## Stated task
Find every line in the records below that contains the word "dimensions", and copy each of those lines. Case matters.

## Element and text location data
.....
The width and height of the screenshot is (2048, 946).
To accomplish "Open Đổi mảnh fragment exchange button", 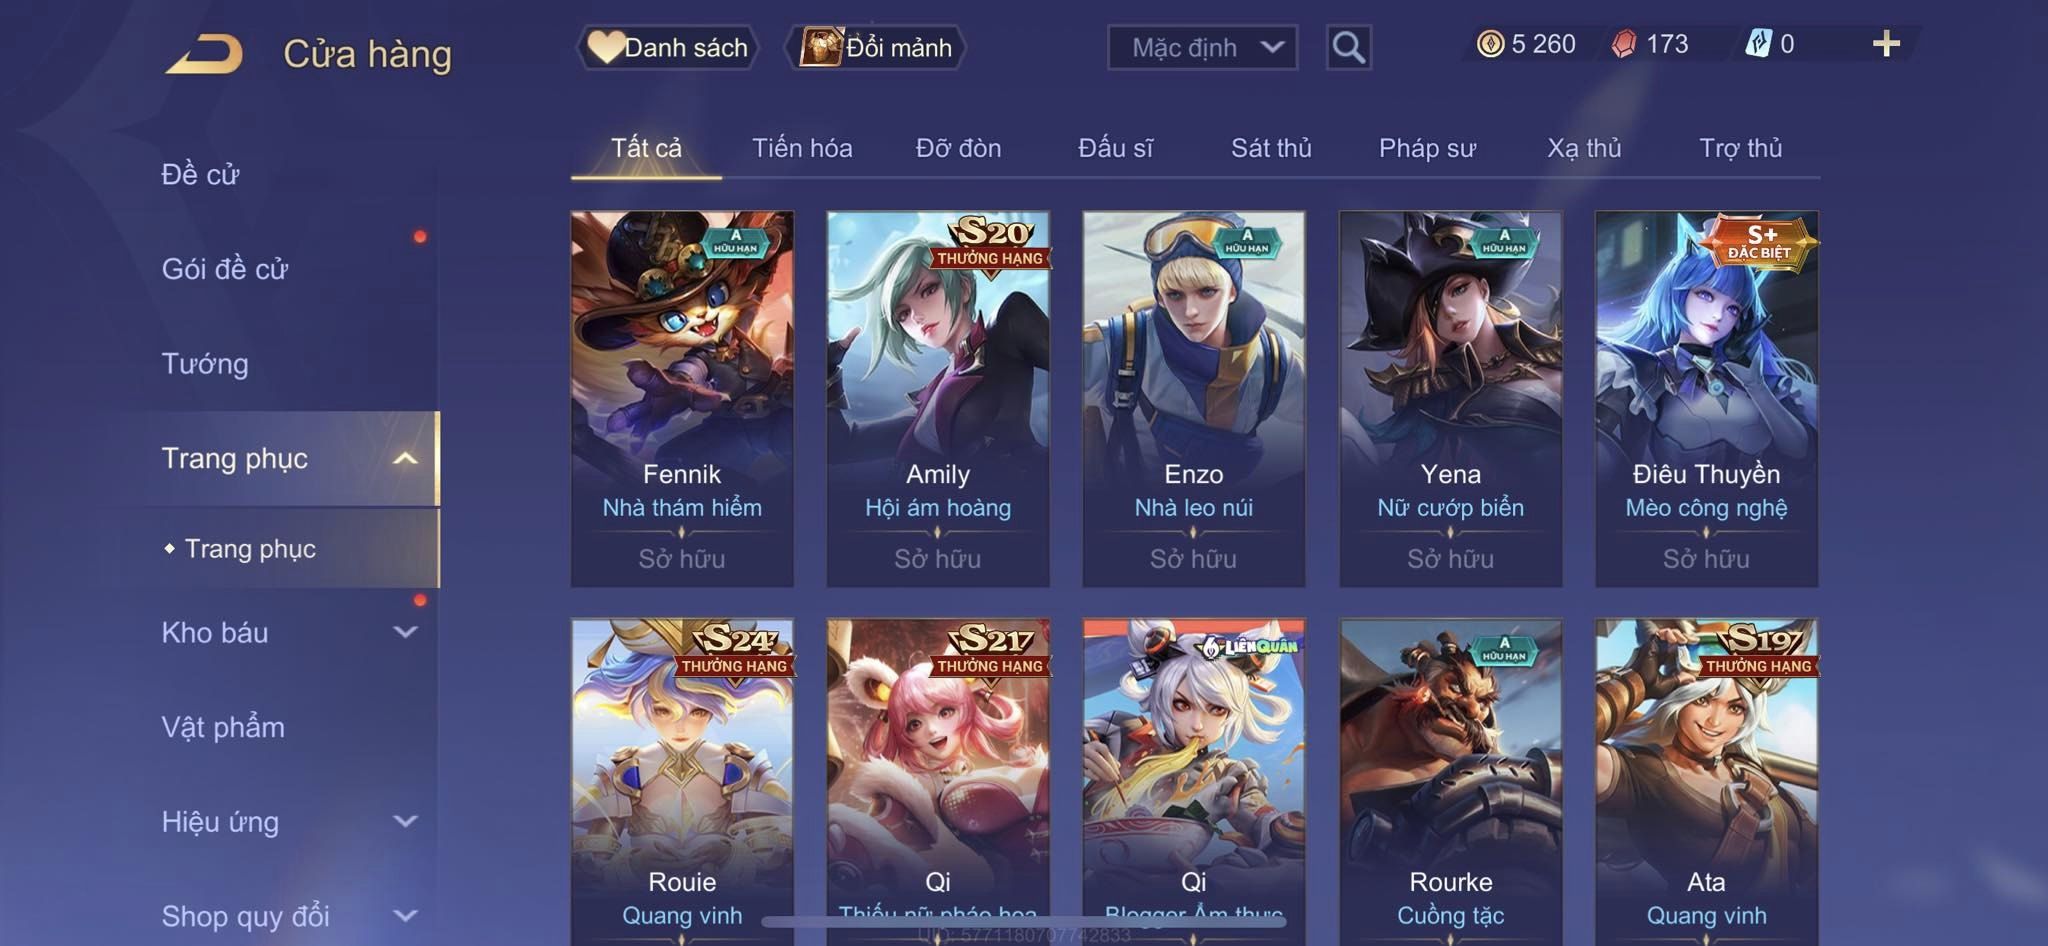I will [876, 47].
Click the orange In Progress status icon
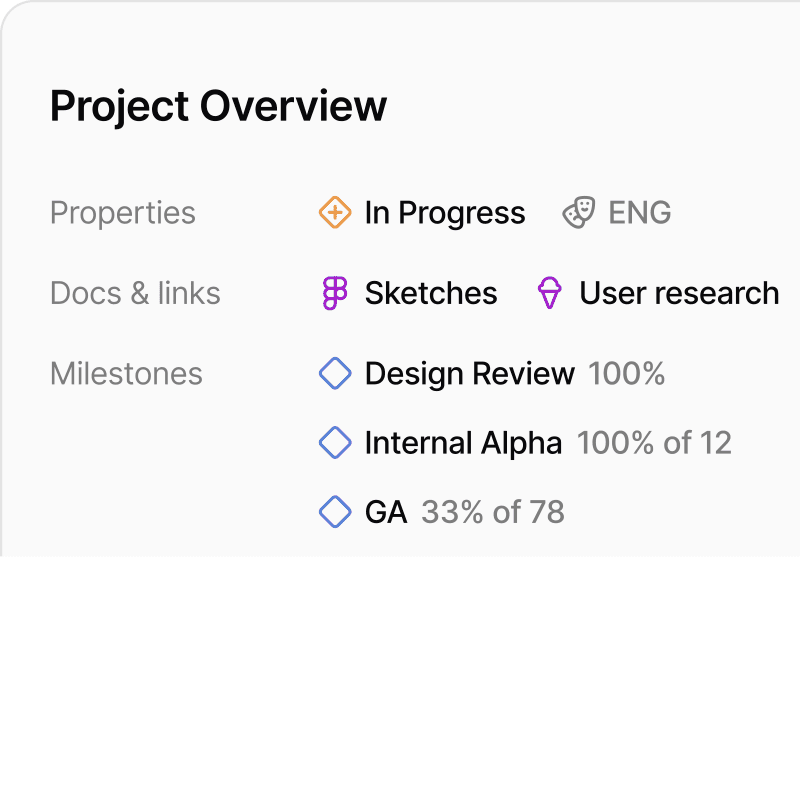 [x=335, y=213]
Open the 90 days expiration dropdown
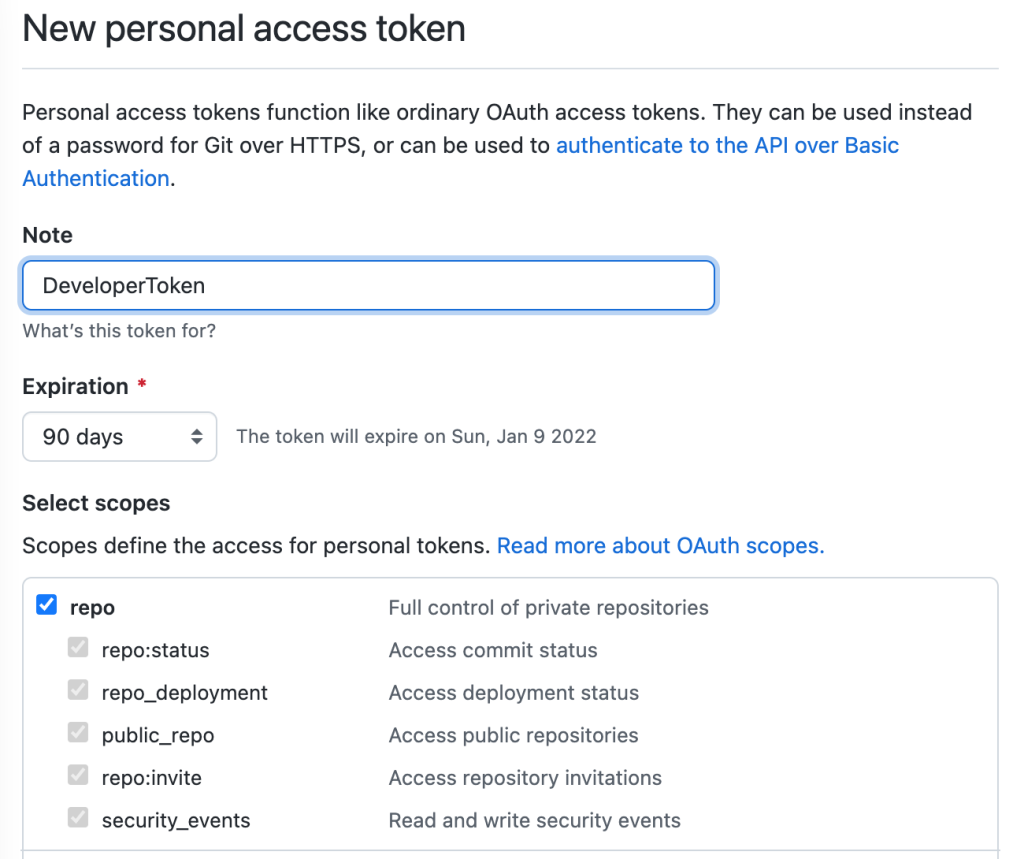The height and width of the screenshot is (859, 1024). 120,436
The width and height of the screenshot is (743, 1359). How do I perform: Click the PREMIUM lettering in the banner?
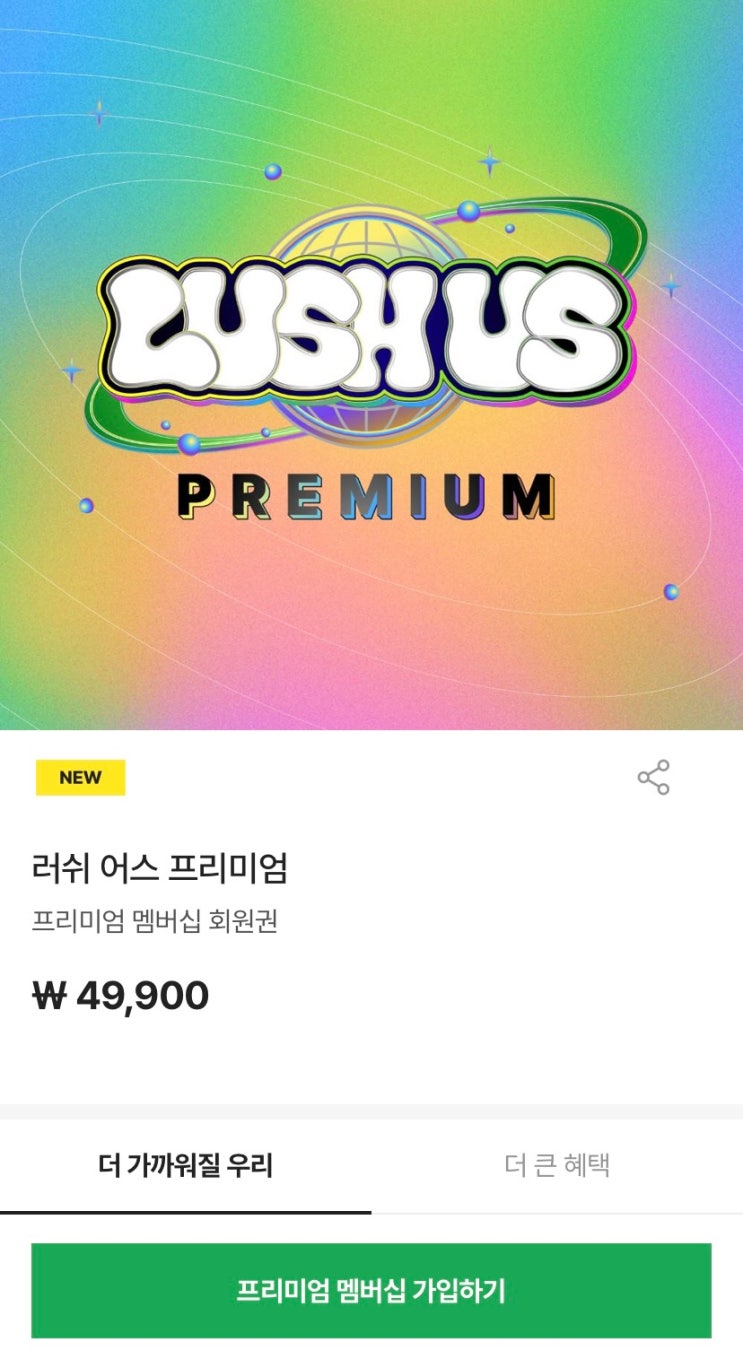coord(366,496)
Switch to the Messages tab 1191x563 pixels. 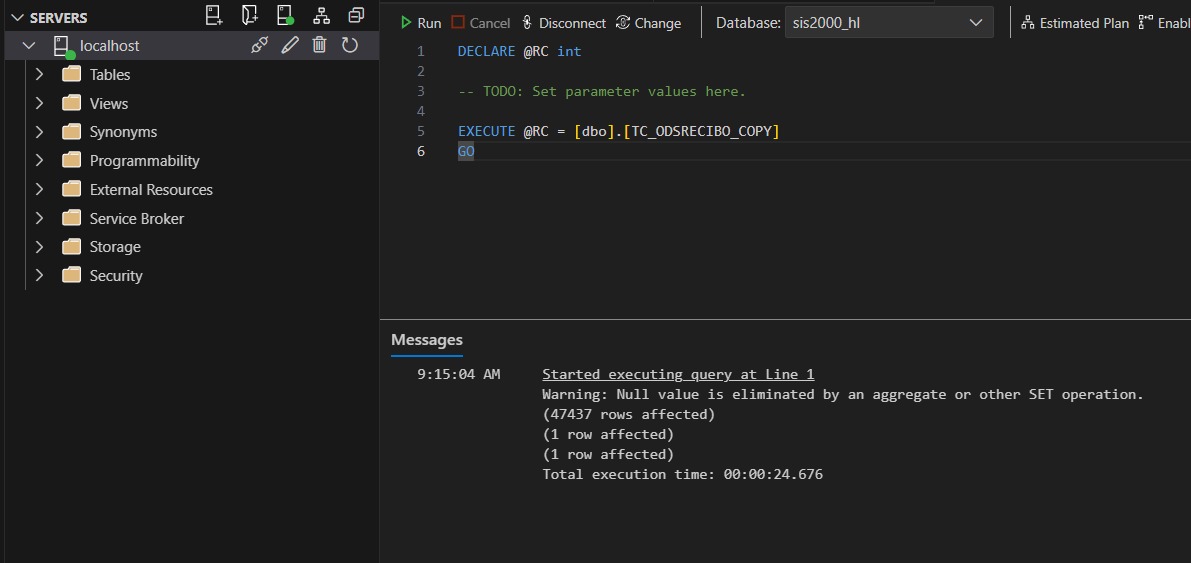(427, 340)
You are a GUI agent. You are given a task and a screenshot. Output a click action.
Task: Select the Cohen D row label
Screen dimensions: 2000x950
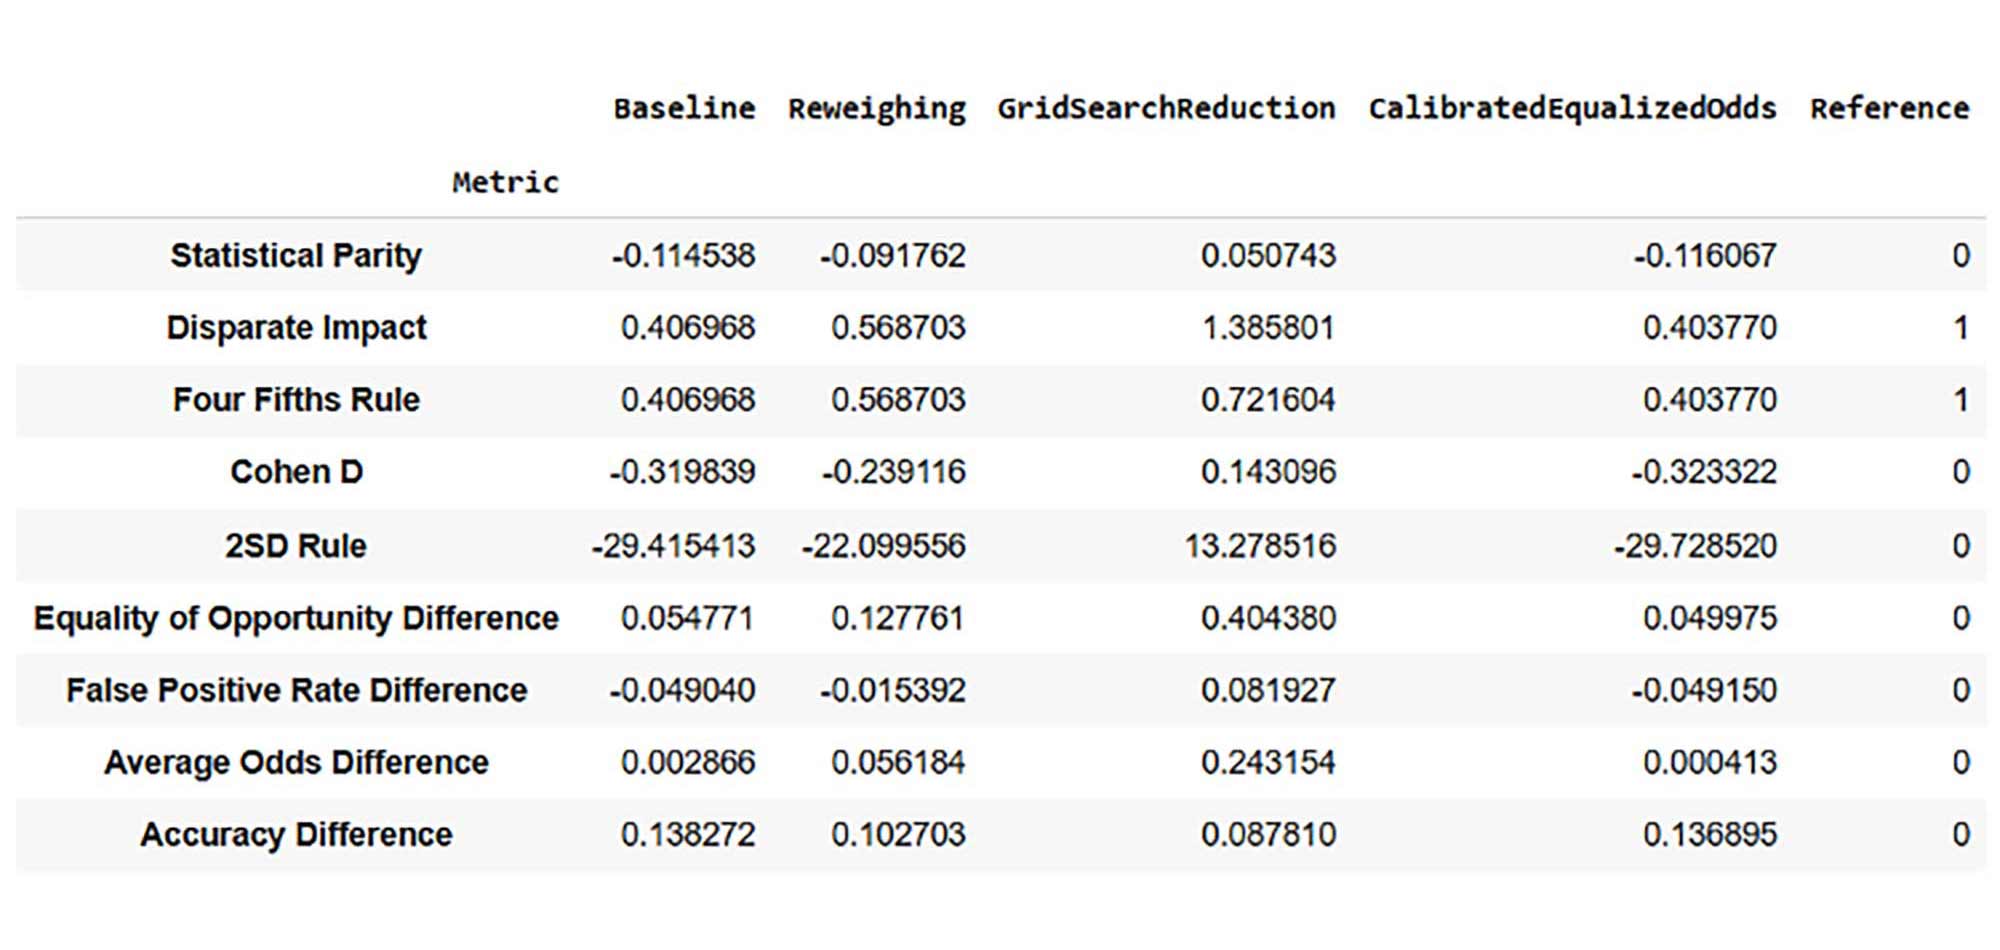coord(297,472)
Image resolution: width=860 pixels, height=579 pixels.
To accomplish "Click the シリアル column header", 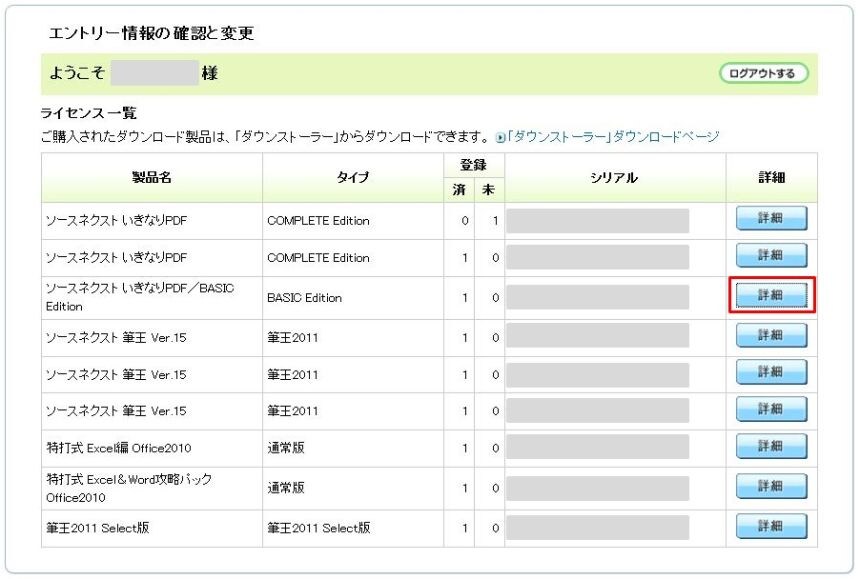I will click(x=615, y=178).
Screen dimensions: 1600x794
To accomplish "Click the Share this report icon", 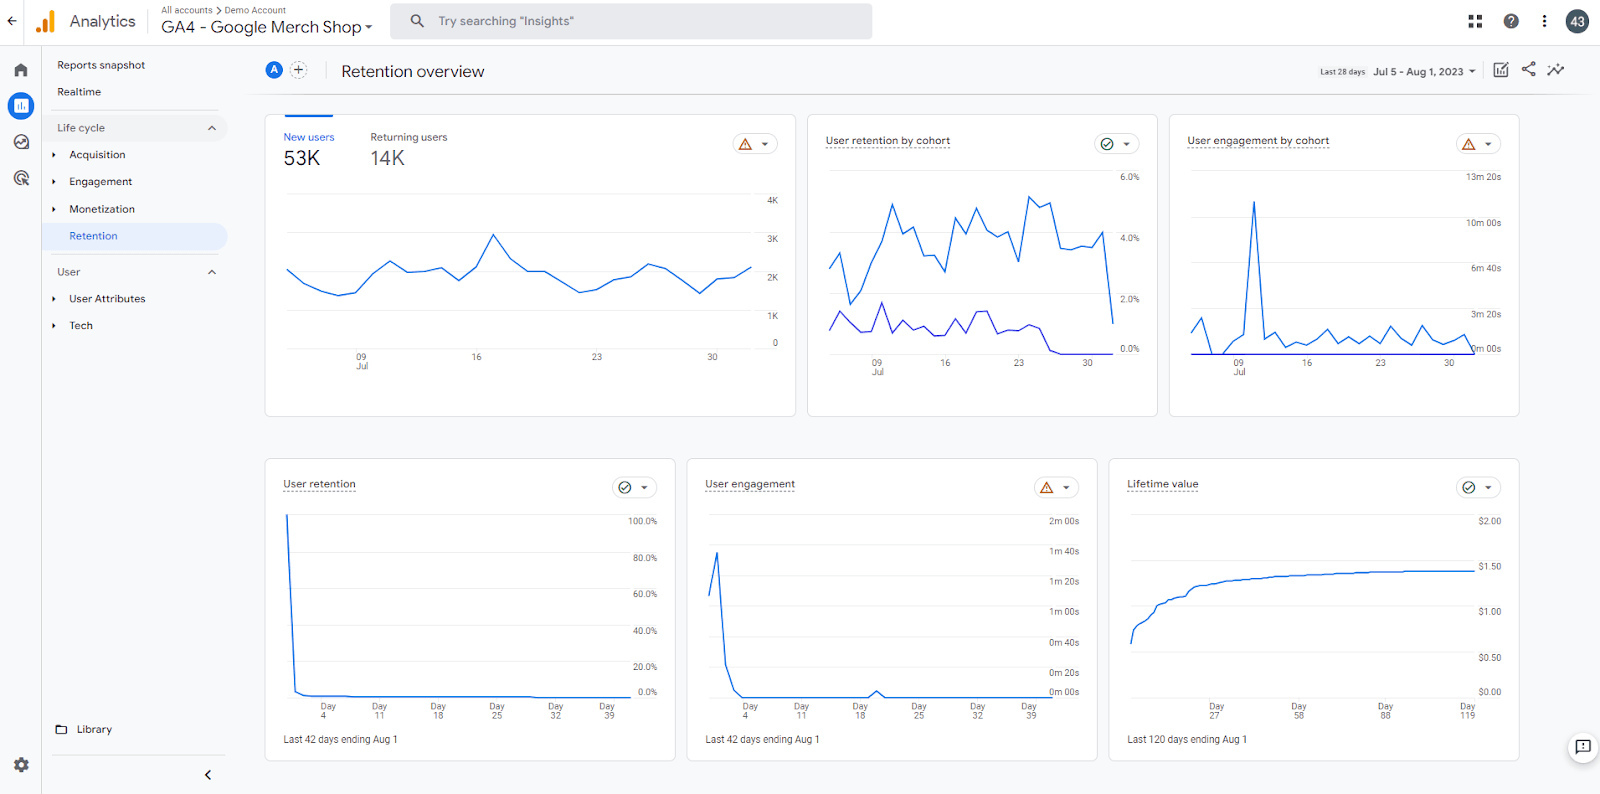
.....
## Result
Screen dimensions: 2000x950
Screen dimensions: 1600x794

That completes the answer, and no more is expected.